- **ZADANIA**
1. Która wioska jest według tekstu o górach Cumbre najwyżej położoną wioską na Gran Canarii?
2. Przepisz dokładnie zapisy od ich początku aż do wiersza z "click(x=822, y=96)" włącznie. W odpowiedzi pomiń obrazy.

- **FRAGMENT STRONY**
Cumbre- najwyższe góry Gran Canarii
Po obfitym obiedzie ( to błąd! ) ruszamy w Cumbre czyli wysokie góry położone w centralnej części wyspy. Przezornie z dziewczynami bierzemy lokomoitiv, który ja , głupia,popijam piwem ( kolejny duuuży błąd). Przed nami droga o długości 65 km ( w jedną stronę), jak informuje nawigacja, powinniśmy pokonać ją w niecałe dwie godziny. Zakręty rozpoczynają się jakieś 7 km za Maspalomas. Od samego patrzenia na trasę wyświetloną przez GPS kręci mi się w głowie. Nie ma na czym skupić uwagi, bo otaczają nas łyse jak głowa filmowego Kojaka góry. Zakręt, przepaść, skała, zakręt, przepaść i tak w kółko.
W końcu dojeżdżamy do malowniczo położonej wioski Tejeda. Idziemy na spacer, biorę jeszcze jeden lokomotiv i pomału mój żołądek się uspokaja.
Naszym celem jest Artenara, najwyżej położona wioska na Gran Canarii. Pokonujemy kolejny tysiąc zakrętów. Gdy tylko dojeżdżamy na miejsce , wpadamy w zachwyt. Co za widok! Przed nami rozpościera się szeroki i głęboki na kilkaset metrów kanion, aż zapiera dech w piersiach. Wioska też jest oszołamiająca. Z jednej strony otacza ją urwisko, z drugiej zielony sosnowy las należący do rezerwatu przyrody Tamadaba. Nad miastem góruje figura Chrystusa niczym z Rio.No prawie.
Otacza nas niewiarygodna przestrzeń, wyżej nie ma już nic.

- **WYODRĘBNIONE ZAPISY**

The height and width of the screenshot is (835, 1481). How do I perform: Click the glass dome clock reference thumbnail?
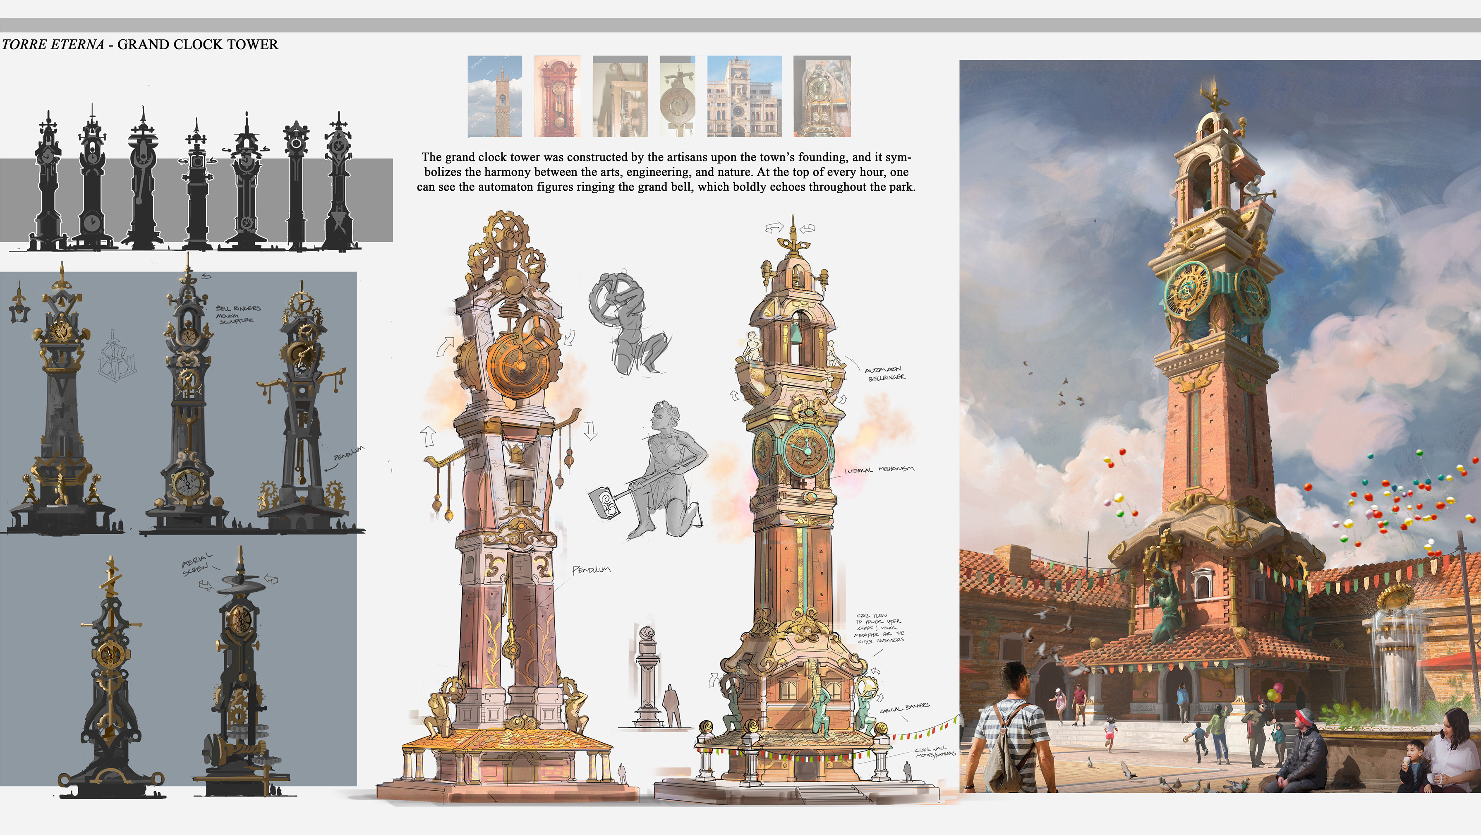click(x=822, y=96)
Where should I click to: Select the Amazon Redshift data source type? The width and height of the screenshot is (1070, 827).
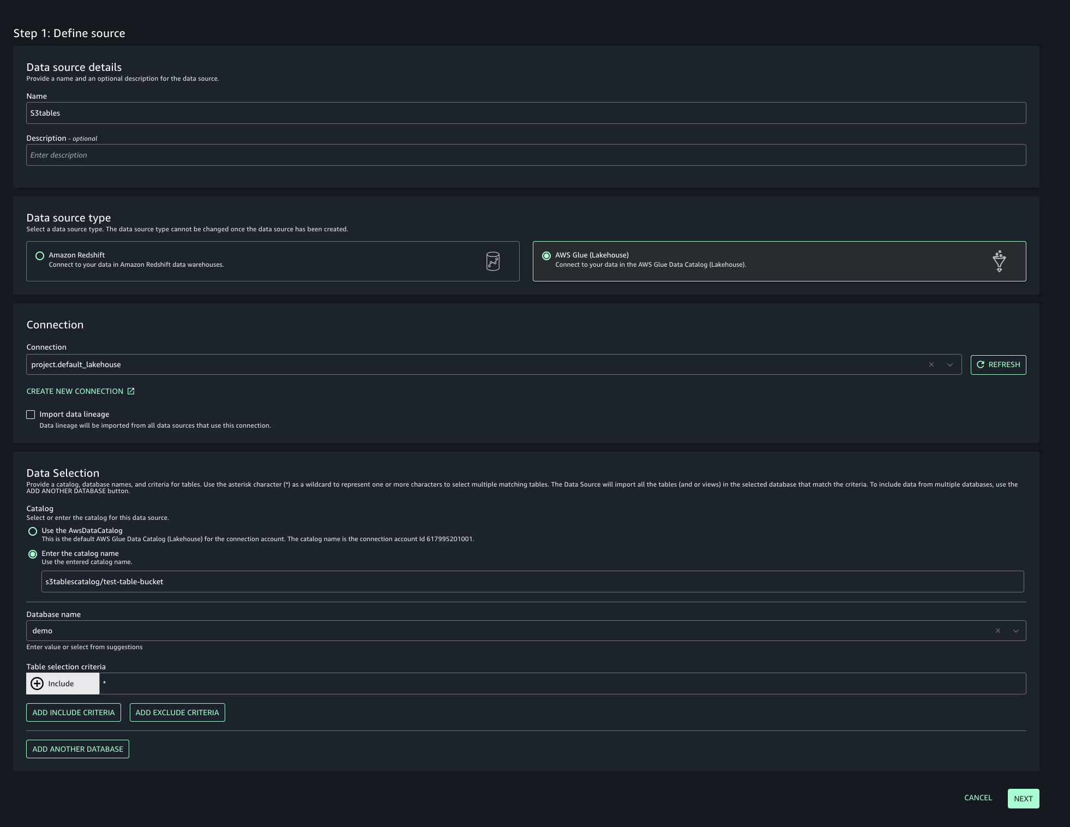click(x=40, y=256)
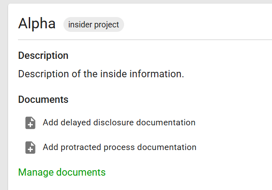The image size is (272, 190).
Task: Select the Alpha project title
Action: (37, 23)
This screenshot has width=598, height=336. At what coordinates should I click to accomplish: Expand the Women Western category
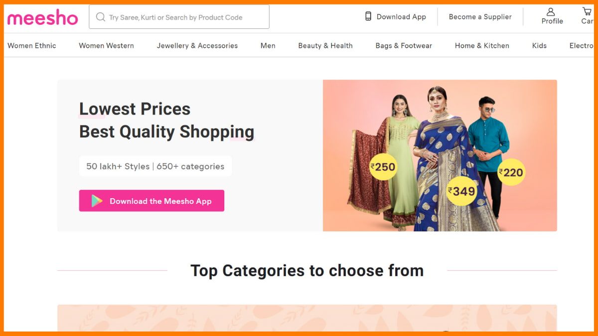point(106,45)
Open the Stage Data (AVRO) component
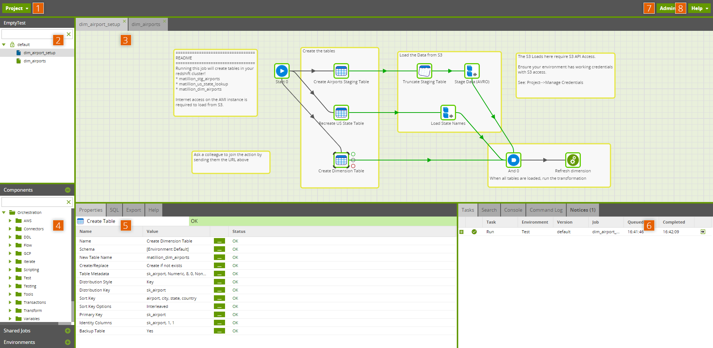The height and width of the screenshot is (348, 713). [x=472, y=71]
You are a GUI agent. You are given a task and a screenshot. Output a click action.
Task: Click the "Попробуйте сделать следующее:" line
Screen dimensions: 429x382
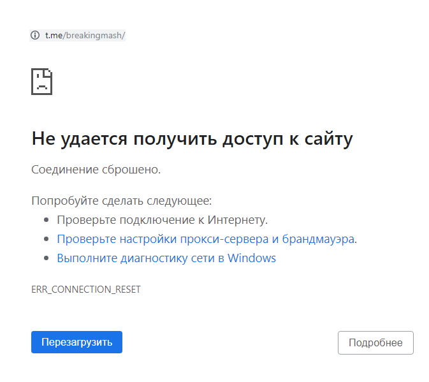point(121,201)
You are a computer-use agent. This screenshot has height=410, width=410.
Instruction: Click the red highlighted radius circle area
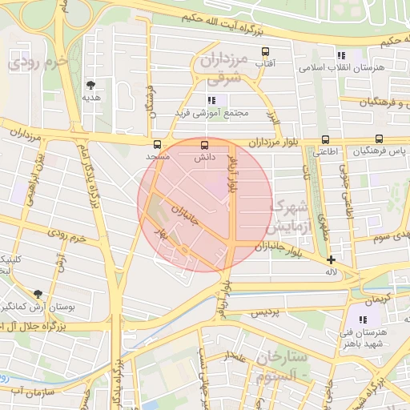coord(205,205)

- **ROZWIĄZANIA ZADAŃ**
1. Artenara.

2.
The height and width of the screenshot is (835, 1481). How do I perform: Click the glass dome clock reference thumbnail?
click(x=822, y=96)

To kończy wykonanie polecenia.